Toplantının ardından sonuç bildirgesi açıkladı. Sonuç bildirgesinde Öğretmenlik Meslek Kanunu’nun 657 Sayılı Devlet Memurları Kanunu’nun sağladığı kazanımlar baki kalmak kaydıyla bir an önce çıkarılmasının beklendiği vurgulandı.
Öte yandan 3600 ek göstergesi sözünün yerine getirilmesi istenerek, ek göstergeden yararlanamayan YHS personelinin de kapsama dahil ederek, bütün kamu çalışanlarının ek gösterge oranlarını da artıracak şekilde hayata geçirilmesi talep edildi.
Kamuda aynı işi yapan çalışanların farklı statülerde istihdam edilemeyeceğinin belirtildiği bildirgede, sözleşmeli öğretmenlik uygulamasının kaldırılması, mevcut sözleşmeli çalışanların hemen kadroya geçirilmesi gerektiği ifade edildi.
Proje okullarının yönetici atama bakımından MEB Yönetici Atama Yönetmeliği’ne, öğretmen ataması bakımından da MEB Öğretmen Atama ve Yer Değiştirme Yönetmeliği kapsamına alınmasının talep edildiği bildirgede, mülakat ile ilgili hükümlerin de tüm MEB mevzuatından çıkarılması istendi.
Ayrıca MEB personeline asli görevleri olan eğitim öğretim hizmetini aksatacak şekilde filyasyon, denetim ve destek ekipleri gibi ilave görevler verilmemesi gerektiği ifade edildi.

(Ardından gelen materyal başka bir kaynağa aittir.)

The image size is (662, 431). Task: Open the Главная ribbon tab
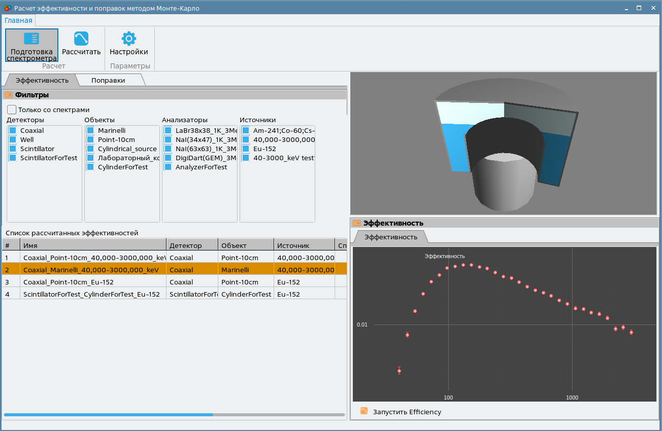tap(18, 20)
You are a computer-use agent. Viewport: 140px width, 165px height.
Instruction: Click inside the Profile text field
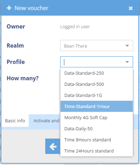click(93, 62)
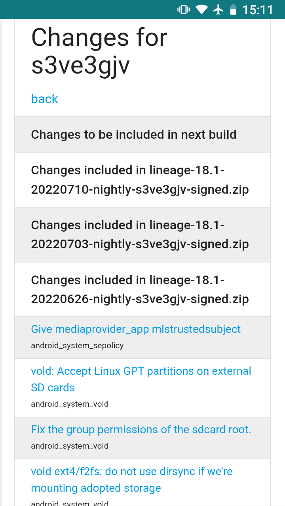
Task: Tap the vibrate mode status icon
Action: click(x=184, y=9)
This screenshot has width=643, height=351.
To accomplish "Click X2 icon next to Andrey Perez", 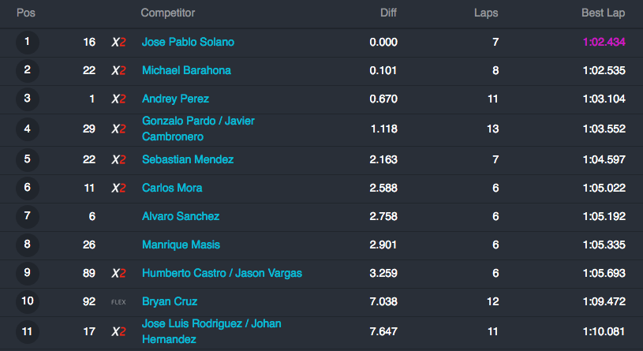I will pyautogui.click(x=118, y=99).
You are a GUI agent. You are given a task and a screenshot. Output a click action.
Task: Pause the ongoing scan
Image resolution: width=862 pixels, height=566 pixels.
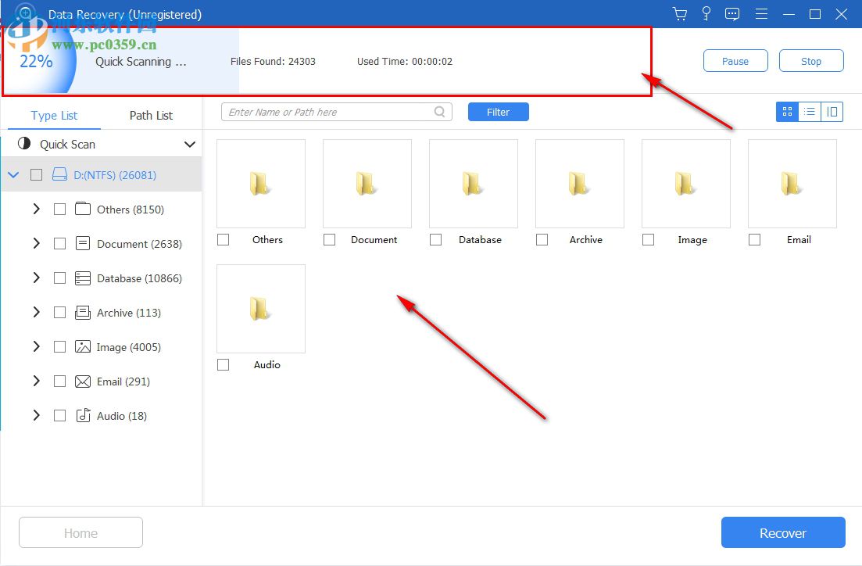[x=735, y=60]
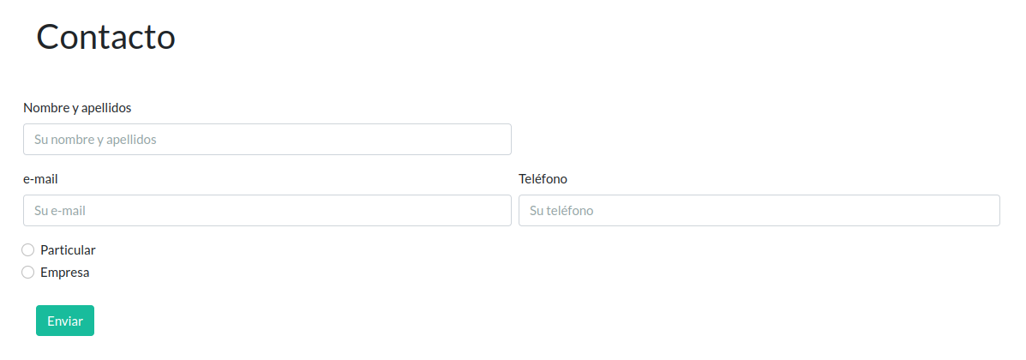Click the 'Empresa' option label text
Viewport: 1026px width, 360px height.
pyautogui.click(x=64, y=273)
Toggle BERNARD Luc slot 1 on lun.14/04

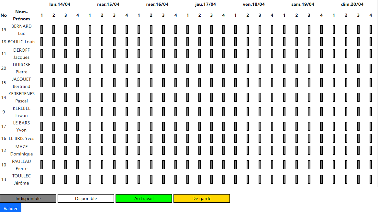click(42, 30)
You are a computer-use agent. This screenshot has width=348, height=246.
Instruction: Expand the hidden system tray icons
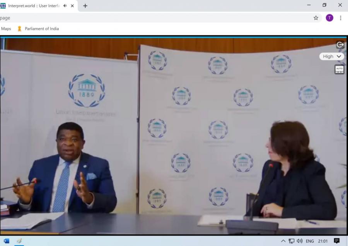pyautogui.click(x=283, y=241)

“2021 yılında en az 80 bin öğretmen ataması gerçekleştirilmelidir” denilen bildirgede, ülkemizde görülen yüksek enflasyon ve hayat pahalılığı yüzünden maaşlara yapılan düşük oransal zamların satın alma gücündeki kaybı karşılamaktan uzak olduğu vurgulanarak, ek zam yapılması talep edildi.
Bildirgede üniversiteler ile ilgili taleplerde yer aldı.

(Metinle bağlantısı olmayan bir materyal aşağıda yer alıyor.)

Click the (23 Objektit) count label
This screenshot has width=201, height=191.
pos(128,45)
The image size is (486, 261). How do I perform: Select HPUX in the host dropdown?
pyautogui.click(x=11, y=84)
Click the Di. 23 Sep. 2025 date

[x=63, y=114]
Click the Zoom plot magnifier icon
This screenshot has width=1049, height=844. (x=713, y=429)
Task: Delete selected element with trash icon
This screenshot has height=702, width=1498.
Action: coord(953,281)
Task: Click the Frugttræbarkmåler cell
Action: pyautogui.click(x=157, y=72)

TÜRK EĞİTİM-SEN BAŞKANLAR KURULU SONUÇ BİLDİRGESİ
-Eğitim camiasının büyük bir heyecanla beklediği “Öğretmenlik Meslek Kanunu’nun” 657 Sayılı Devlet Memurları Kanunu’nun sağladığı kazanımlar baki kalmak kaydıyla bir an önce çıkarılmasını bekliyoruz. Bu sürecin, başta sendikalar olmak üzere paydaşlarla işbirliği içerisinde yürütülmesini de vazgeçilmez gördüğümüzü ifade ediyoruz.

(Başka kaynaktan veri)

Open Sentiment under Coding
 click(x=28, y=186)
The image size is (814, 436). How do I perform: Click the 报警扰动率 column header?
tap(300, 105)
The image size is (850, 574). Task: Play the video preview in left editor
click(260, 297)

-Cumhurbaşkanı Sayın Recep Tayyip Erdoğan’ın 2018 yılında dört meslek grubunun ek gösterge oranlarının 3600’e çıkarılacağı vaadiyle siyasetin gündemine girmiş olan düzenlemenin, ek göstergeden yararlanamayan YHS personelini de kapsama dahil ederek, bütün kamu çalışanlarının ek gösterge oranlarını da artıracak şekilde hayata geçirilmesini istiyoruz. Bu hususta Türkiye Kamu-Sen tarafından hazırlanmış olan ve halen TBMM Plan Bütçe Komisyonu’nda bekleyen tasarının bir an önce yasalaştırılması hususunda bütün siyasi partilerin sorumluluk almasını bekliyoruz.
-Kamuda aynı işi yapan çalışanlar farklı statülerde istihdam edilemez. Sözleşmeli öğretmenlik uygulaması kaldırılmalı, mevcut sözleşmeli çalışanlar hemen kadroya geçirilmelidir.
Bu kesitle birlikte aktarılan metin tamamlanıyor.